GOAL OF THE EXERCISE - Copy out every entry precisely.

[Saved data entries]
——

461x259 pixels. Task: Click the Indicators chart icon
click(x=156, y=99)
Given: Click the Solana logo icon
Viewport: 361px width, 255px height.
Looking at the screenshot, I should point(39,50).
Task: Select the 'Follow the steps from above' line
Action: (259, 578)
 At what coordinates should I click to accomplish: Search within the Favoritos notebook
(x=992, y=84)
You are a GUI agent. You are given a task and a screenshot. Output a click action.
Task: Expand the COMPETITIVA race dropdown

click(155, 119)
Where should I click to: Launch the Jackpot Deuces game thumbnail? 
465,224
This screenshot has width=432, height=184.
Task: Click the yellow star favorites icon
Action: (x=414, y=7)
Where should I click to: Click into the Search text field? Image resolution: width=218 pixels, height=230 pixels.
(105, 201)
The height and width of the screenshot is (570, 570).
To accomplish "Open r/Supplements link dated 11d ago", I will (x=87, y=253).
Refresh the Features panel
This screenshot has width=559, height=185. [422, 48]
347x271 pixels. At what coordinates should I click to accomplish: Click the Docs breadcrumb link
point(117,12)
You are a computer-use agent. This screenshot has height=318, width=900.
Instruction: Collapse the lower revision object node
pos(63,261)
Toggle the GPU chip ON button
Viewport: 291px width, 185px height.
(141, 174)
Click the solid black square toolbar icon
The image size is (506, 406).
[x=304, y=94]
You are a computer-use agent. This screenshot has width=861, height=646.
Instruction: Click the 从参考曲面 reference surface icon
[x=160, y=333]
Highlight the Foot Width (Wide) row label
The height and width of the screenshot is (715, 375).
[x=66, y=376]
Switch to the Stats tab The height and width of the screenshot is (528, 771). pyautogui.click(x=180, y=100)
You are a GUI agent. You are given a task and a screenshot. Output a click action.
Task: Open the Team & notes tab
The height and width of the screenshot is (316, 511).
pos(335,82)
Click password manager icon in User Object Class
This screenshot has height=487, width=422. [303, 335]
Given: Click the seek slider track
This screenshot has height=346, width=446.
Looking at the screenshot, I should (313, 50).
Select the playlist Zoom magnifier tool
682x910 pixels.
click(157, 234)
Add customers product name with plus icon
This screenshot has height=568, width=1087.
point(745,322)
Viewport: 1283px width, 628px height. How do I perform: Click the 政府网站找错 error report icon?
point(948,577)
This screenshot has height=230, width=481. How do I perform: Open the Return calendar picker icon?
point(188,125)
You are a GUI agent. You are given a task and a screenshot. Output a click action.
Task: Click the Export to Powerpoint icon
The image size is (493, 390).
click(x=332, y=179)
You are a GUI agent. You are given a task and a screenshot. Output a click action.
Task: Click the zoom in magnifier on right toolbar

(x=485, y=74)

——

RESPONSE -
461x259 pixels. Task: Click the Indicators chart icon
click(x=156, y=99)
Given: Click the Solana logo icon
Viewport: 361px width, 255px height.
Looking at the screenshot, I should point(39,50).
Task: Select the 'Follow the steps from above' line
Action: (259, 578)
 At what coordinates should I click to accomplish: Search within the Favoritos notebook
(x=992, y=84)
You are a GUI agent. You are given a task and a screenshot. Output a click action.
Task: Expand the COMPETITIVA race dropdown

click(155, 119)
Where should I click to: Launch the Jackpot Deuces game thumbnail? 
465,224
This screenshot has width=432, height=184.
Task: Click the yellow star favorites icon
Action: (x=414, y=7)
Where should I click to: Click into the Search text field? Image resolution: width=218 pixels, height=230 pixels.
(105, 201)
The height and width of the screenshot is (570, 570).
To accomplish "Open r/Supplements link dated 11d ago", I will (x=87, y=253).
Refresh the Features panel
This screenshot has width=559, height=185. [422, 48]
347x271 pixels. At what coordinates should I click to accomplish: Click the Docs breadcrumb link
point(117,12)
You are a computer-use agent. This screenshot has height=318, width=900.
Instruction: Collapse the lower revision object node
pos(63,261)
Toggle the GPU chip ON button
Viewport: 291px width, 185px height.
(141, 174)
Click the solid black square toolbar icon
The image size is (506, 406).
[x=304, y=94]
You are a computer-use agent. This screenshot has width=861, height=646.
Instruction: Click the 从参考曲面 reference surface icon
[x=160, y=333]
Highlight the Foot Width (Wide) row label
The height and width of the screenshot is (715, 375).
[x=66, y=376]
Switch to the Stats tab The height and width of the screenshot is (528, 771). pyautogui.click(x=180, y=100)
You are a GUI agent. You are given a task and a screenshot. Output a click action.
Task: Open the Team & notes tab
The height and width of the screenshot is (316, 511).
pos(335,82)
Click password manager icon in User Object Class
This screenshot has height=487, width=422. [303, 335]
Given: Click the seek slider track
This screenshot has height=346, width=446.
Looking at the screenshot, I should (313, 50).
Select the playlist Zoom magnifier tool
682x910 pixels.
click(157, 234)
Add customers product name with plus icon
This screenshot has height=568, width=1087.
point(745,322)
Viewport: 1283px width, 628px height. How do I perform: Click the 政府网站找错 error report icon?
point(948,577)
This screenshot has height=230, width=481. How do I perform: Open the Return calendar picker icon?
point(188,125)
You are a GUI agent. You are given a task and a screenshot. Output a click action.
Task: Click the Export to Powerpoint icon
The image size is (493, 390).
click(x=332, y=179)
You are a GUI agent. You are given a task and a screenshot. Output a click action.
Task: Click the zoom in magnifier on right toolbar

(x=485, y=74)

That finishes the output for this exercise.